Вчера в магазине Торгсина я повстречала одну женщину. Она выглядела серой и измученной, но в глазах ее сиял столь знакомый мне странный фанатичный блеск. Я была в Америке, рассказала она, и вернулась в Россию после Революции. Вера этой женщины в советский режим безгранична. «Мы способны вытерпеть настоящее, – заявила она с гордостью, – ради будущего». Она подробно и доброжелательно отвечала на мои испытующие вопросы. Почему она верит в то, что хорошие времена на самом деле наступят? Какие свидетельства говорят в пользу этого? Ну, таких признаков пока немного, это правда. Надо подождать. И тогда им воздастся. Невозможно, чтобы Советское государство потерпело неудачу. Они должны ждать. Да, они часто голодают и вдобавок мерзнут, но к чему жаловаться: зато у них есть работа! А много ли стран в мире могут этим гордиться?

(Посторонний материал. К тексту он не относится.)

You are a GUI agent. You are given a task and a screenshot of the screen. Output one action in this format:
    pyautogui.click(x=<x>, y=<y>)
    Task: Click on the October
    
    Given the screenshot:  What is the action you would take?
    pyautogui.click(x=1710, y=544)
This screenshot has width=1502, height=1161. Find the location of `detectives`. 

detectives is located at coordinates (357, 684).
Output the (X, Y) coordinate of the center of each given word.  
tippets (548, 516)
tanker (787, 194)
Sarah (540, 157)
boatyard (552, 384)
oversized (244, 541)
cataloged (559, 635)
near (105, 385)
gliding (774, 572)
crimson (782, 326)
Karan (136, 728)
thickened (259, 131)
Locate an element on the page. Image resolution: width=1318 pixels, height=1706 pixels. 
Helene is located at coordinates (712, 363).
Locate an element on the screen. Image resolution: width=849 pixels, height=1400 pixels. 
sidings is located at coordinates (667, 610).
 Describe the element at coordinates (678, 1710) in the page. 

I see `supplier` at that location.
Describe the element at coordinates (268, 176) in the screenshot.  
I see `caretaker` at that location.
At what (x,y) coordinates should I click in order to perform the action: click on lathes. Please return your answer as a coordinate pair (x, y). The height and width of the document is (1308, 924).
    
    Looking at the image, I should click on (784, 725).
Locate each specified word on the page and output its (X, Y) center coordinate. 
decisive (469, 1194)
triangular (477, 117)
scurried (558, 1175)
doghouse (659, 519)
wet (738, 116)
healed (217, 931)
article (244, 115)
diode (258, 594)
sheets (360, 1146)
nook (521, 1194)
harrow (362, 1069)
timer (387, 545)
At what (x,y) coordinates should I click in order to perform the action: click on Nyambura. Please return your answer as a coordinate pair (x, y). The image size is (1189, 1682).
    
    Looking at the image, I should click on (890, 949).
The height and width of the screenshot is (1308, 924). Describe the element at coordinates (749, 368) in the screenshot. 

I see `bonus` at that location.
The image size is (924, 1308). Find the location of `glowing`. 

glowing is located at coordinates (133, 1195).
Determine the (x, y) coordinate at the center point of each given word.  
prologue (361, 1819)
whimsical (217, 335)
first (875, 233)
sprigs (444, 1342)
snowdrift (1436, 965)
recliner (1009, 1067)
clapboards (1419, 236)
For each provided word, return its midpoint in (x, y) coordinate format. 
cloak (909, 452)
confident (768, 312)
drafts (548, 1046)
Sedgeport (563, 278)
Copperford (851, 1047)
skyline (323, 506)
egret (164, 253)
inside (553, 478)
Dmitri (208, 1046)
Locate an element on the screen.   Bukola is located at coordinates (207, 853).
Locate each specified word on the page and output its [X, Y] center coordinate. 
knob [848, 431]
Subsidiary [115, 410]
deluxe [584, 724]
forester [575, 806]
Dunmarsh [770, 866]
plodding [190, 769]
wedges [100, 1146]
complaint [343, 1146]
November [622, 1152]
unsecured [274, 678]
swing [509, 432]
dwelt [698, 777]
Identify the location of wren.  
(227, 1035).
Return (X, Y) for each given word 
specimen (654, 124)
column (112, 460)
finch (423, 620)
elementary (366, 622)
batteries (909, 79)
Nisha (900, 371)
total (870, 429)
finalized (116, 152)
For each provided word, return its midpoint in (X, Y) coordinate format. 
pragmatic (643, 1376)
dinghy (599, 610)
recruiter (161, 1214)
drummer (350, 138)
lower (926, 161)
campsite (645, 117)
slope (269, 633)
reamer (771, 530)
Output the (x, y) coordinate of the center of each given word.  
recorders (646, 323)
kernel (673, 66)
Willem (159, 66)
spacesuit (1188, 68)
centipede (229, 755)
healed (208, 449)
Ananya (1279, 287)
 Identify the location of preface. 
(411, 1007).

Женщина уверенно повторяла лозунг за лозунгом. Я уже научилась их узнавать. Самый главный – «У нас есть работа». Работа! Мы на Западе считаем, что тепло и пища – воздаяние за труд, а здесь труд заменяет и то, и другое. Я начинаю понимать почему. В России иметь работу, рабочее место – это признак социальной значимости. Служить Государству – высочайшая моральная доблесть, Государство прекрасно сознает это и использует с максимальной для себя выгодой. Наверное, ранние христиане чувствовали во времена гонений то же самое. Убеждение в истинности своей веры насыщало их желудки, а согревало пламя, горевшее в их сердцах. Разница и в самом деле невелика. Новая Россия исповедует ту же доктрину лишений. Тем временем мир изнывает от изобилия. Зачем нам отказываться от еды? Страна, которая первой села за пиршественный стол, будет руководить миром.
Сегодня гид рассказала мне, как одна туристка в конце поездки захотела подарить ей пару теплых чулок. «Представляете! Какое оскорбление!» При этом девушка была так скудно и не по погоде одета! Но эти люди готовы терпеть всё. Уж не гордыня ли это? Какая разница! Мне эта девушка понравилась. Пусть она и путается в исторических фактах – зато как она нас ненавидит! И поделом.
З. сообщил мне, что рождаемость в стране повысилась настолько, что через пятьдесят лет их станет 800 миллионов. 800 миллионов рабочих. О, лилии полевые![10]